Stored data entries:
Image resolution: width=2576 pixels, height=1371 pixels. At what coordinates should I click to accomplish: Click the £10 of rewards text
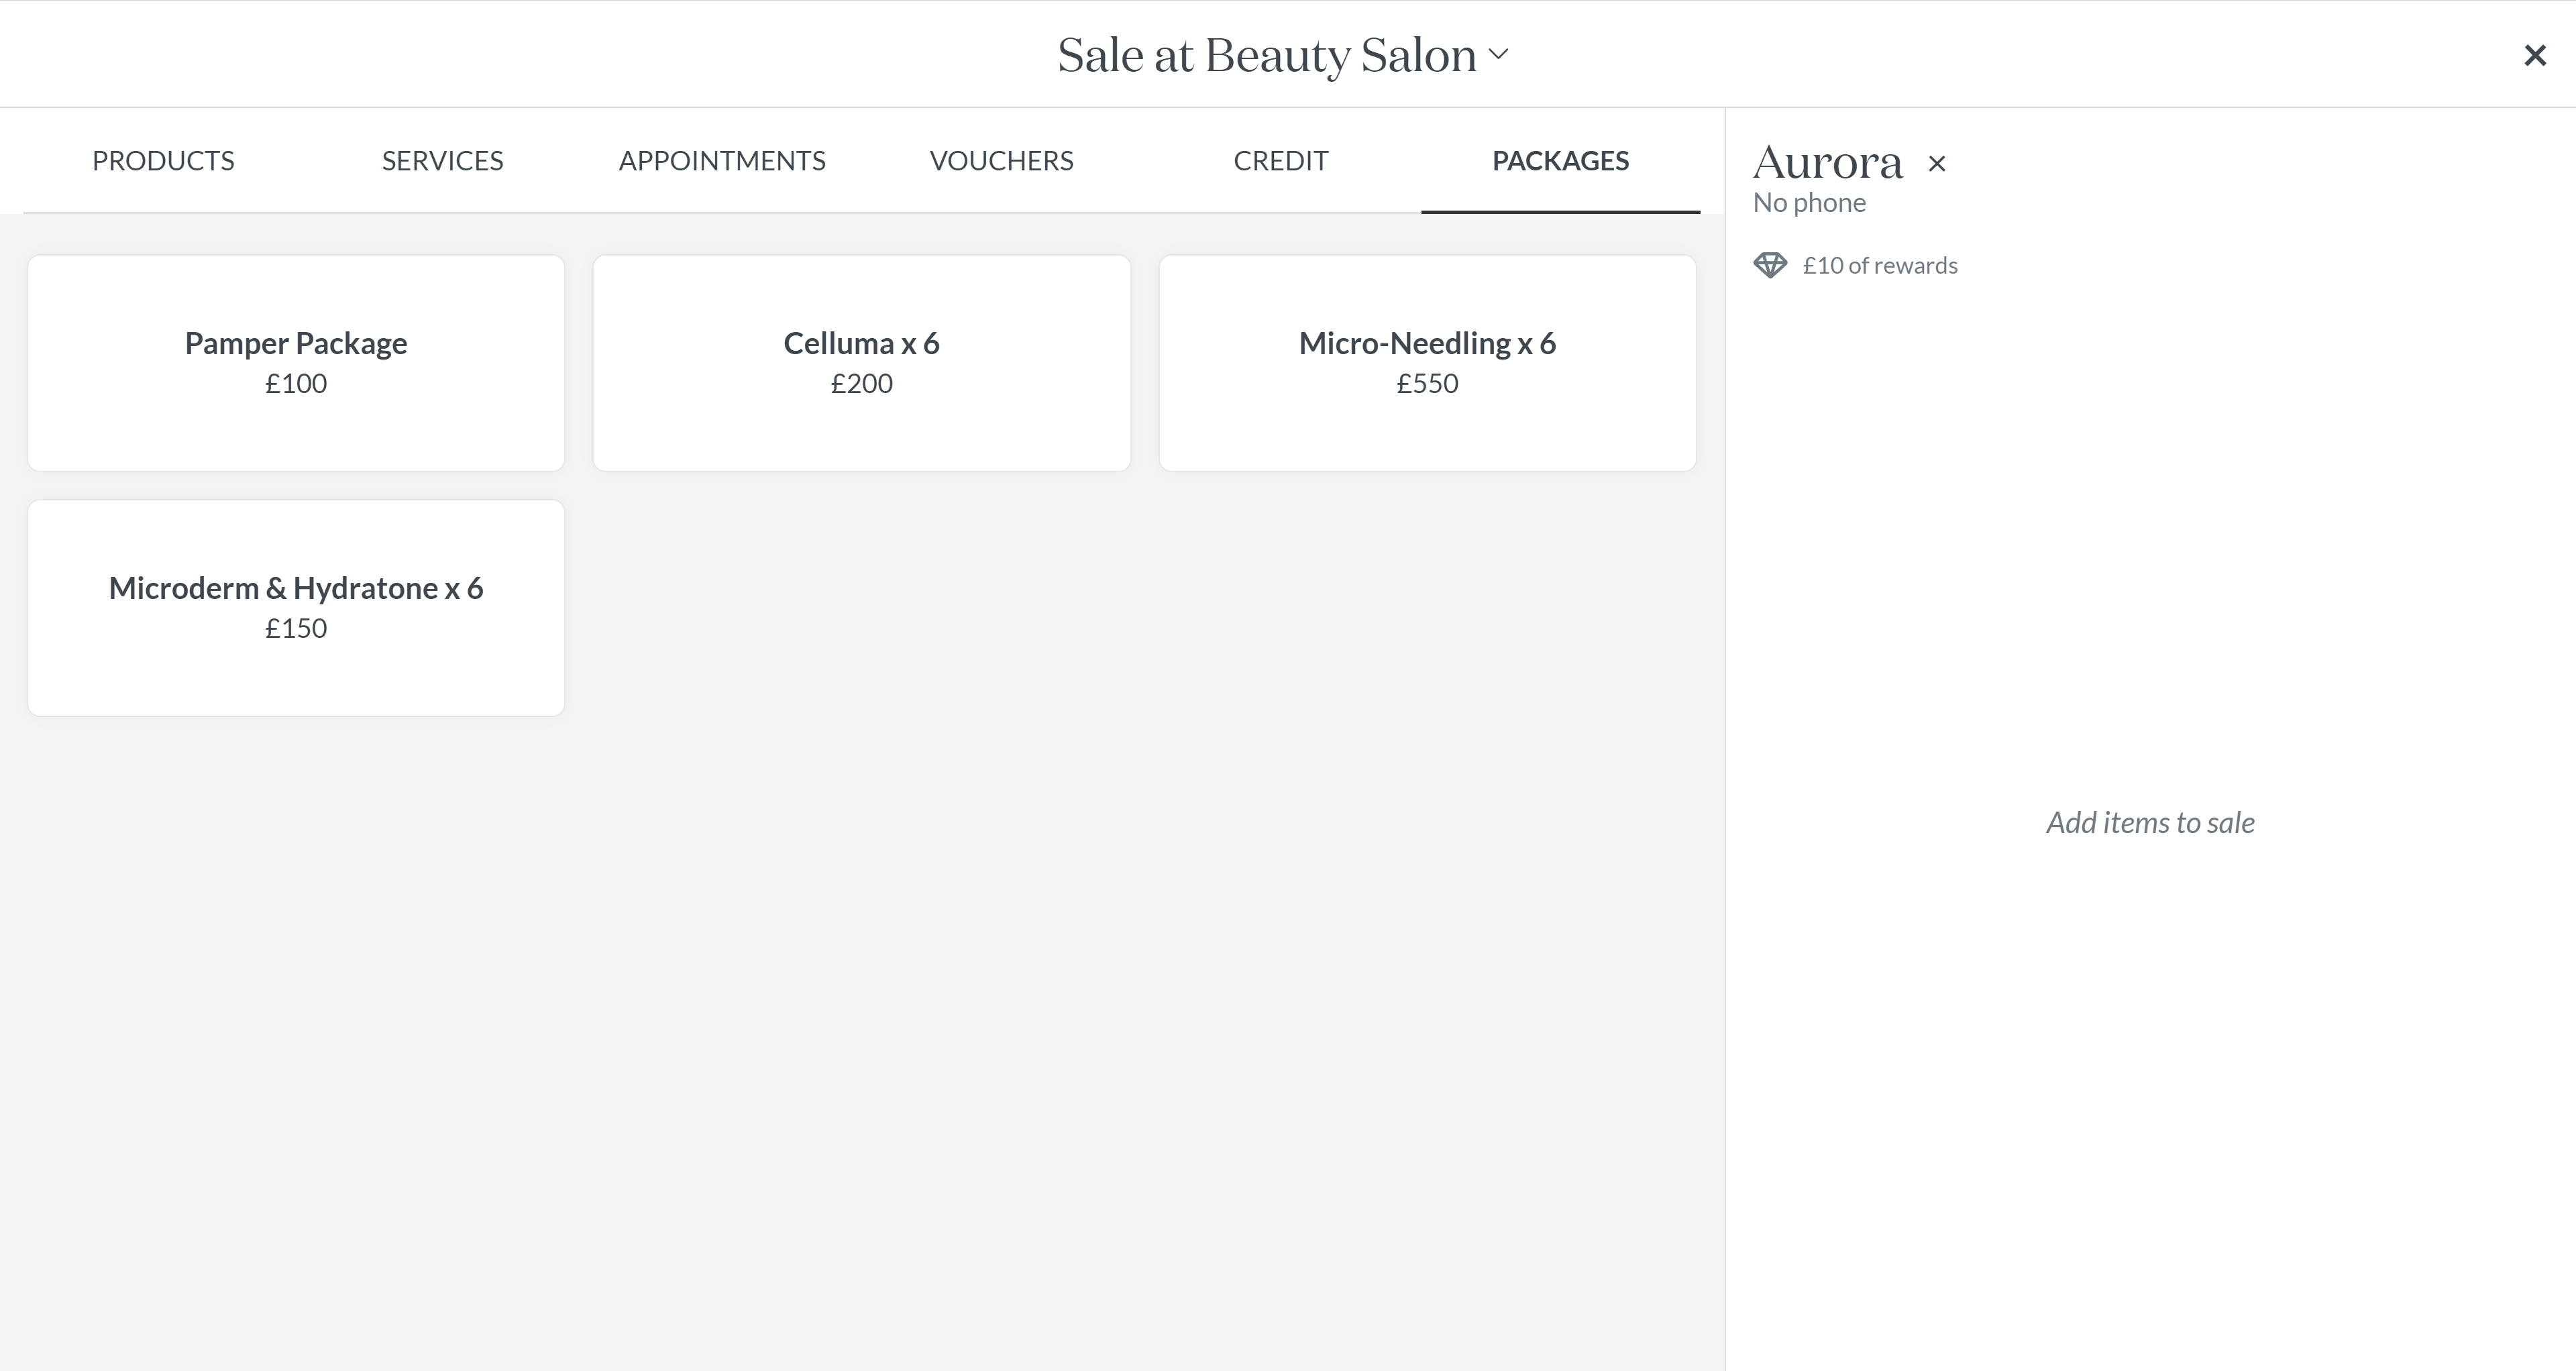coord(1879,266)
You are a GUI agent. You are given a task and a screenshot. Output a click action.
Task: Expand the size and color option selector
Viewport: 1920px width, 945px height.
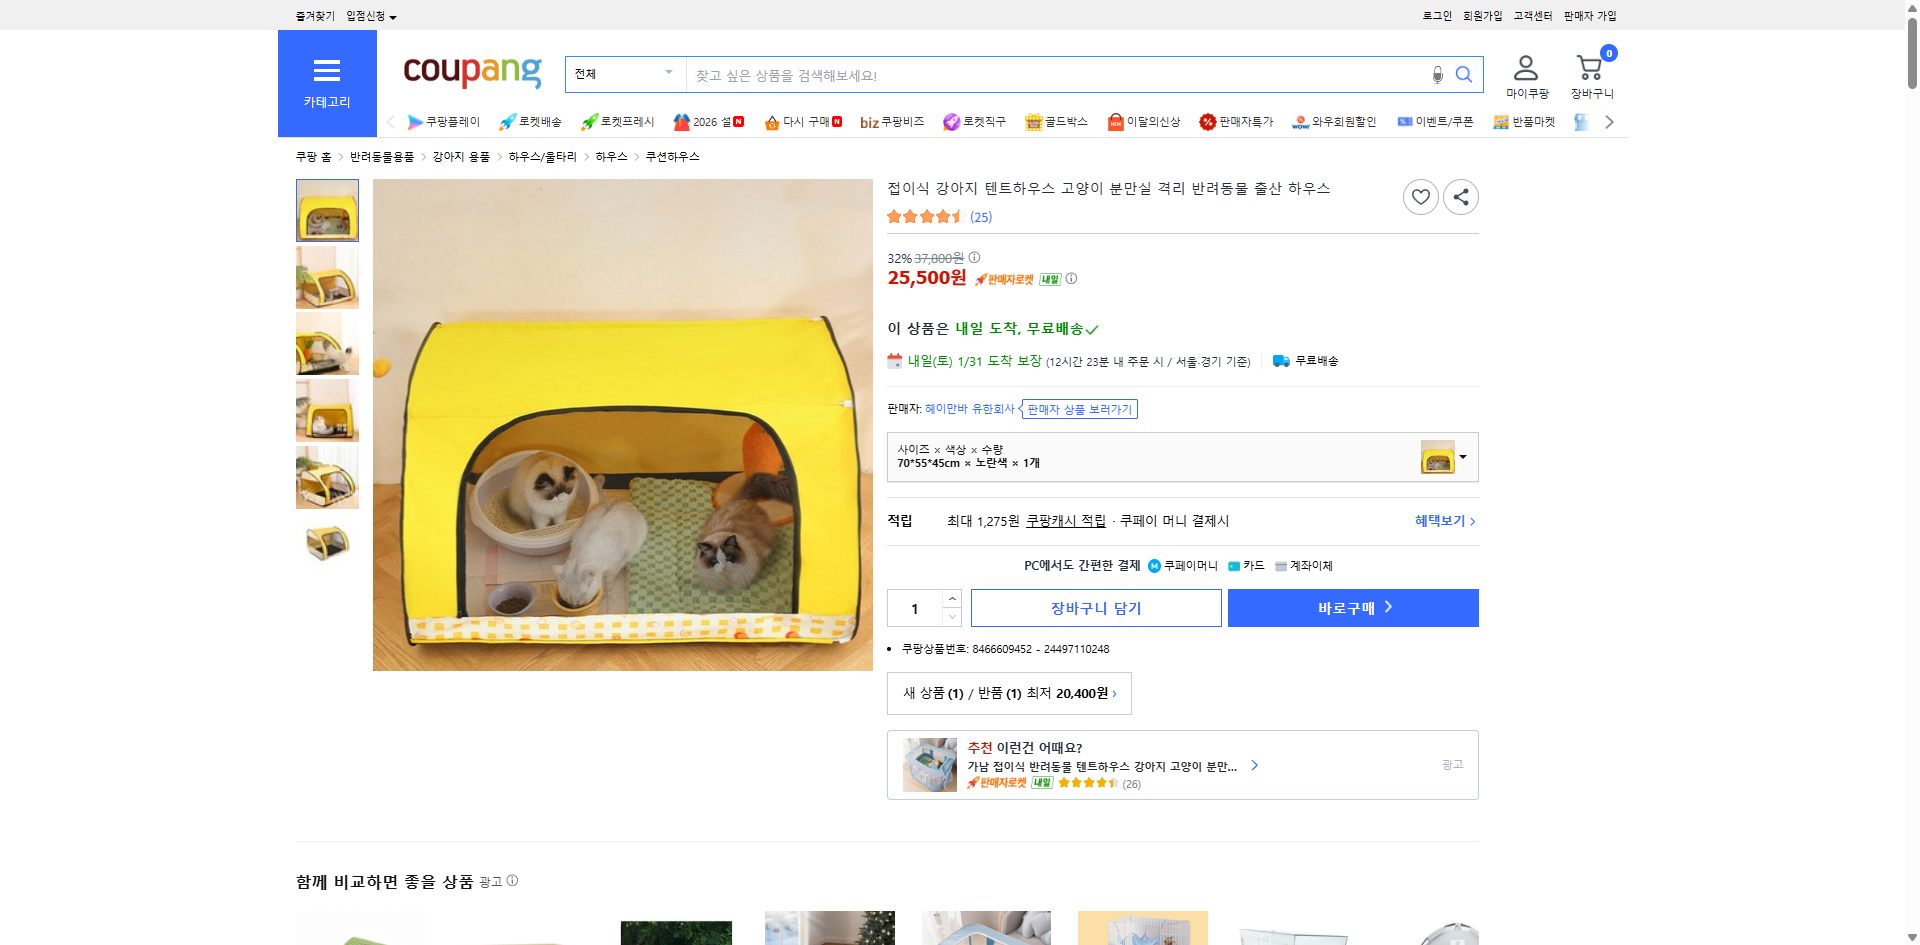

WHAT TO DO —
Your copy should begin at the line containing "You are a GUI" and end at the last line of the data above, matching each line exactly and holding no pictures.

RESPONSE TO THE EXERCISE —
You are a GUI agent. You are given a task and a screenshot. Output a click action.
Task: Expand the size and color option selector
Viewport: 1920px width, 945px height.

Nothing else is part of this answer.